#### What you will do
Rewrite the material below, changing every "pixels" to "px" and keeping everything else the same. Leave the pictures out.

** Start Data entries **

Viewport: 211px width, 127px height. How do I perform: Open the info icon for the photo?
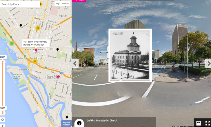79,123
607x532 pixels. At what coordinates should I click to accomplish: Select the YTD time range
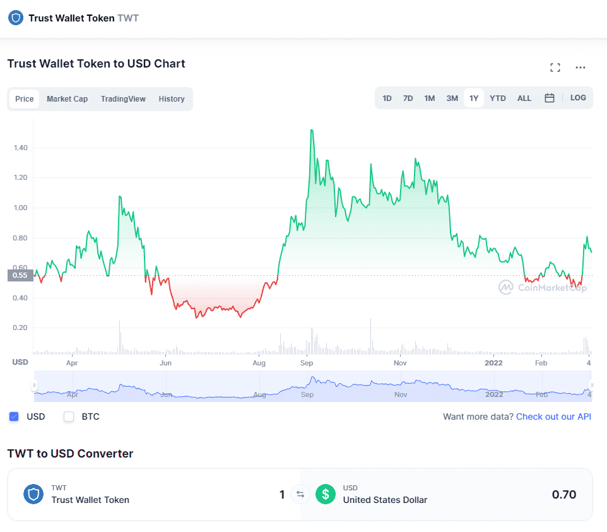tap(497, 98)
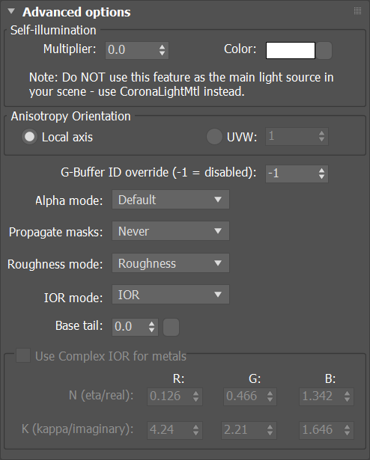Click the Self-illumination Multiplier spinner arrows

(162, 50)
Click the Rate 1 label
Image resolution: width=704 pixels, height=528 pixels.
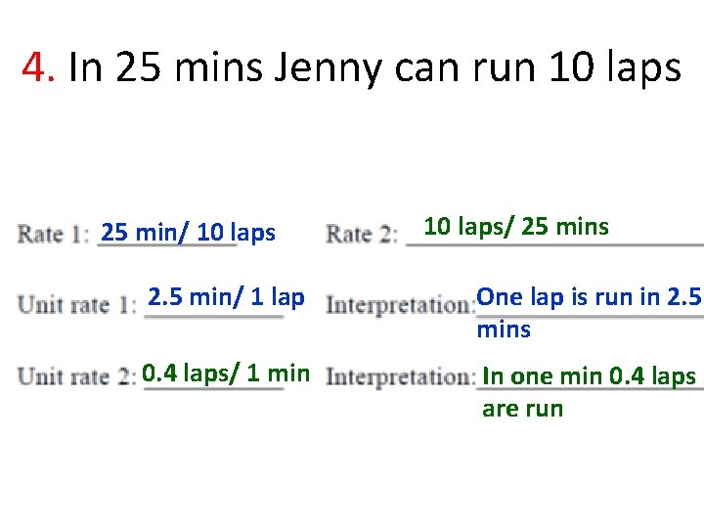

** End Data entries **

#### Final result
Viewport: 211px width, 127px height. How do I perform: Open the info icon for the photo?
79,123
607x532 px. At what coordinates should I click to accomplish: Select the YTD time range
tap(497, 98)
Click the Self-illumination Multiplier spinner arrows

(162, 50)
Click the Rate 1 label
Image resolution: width=704 px, height=528 px.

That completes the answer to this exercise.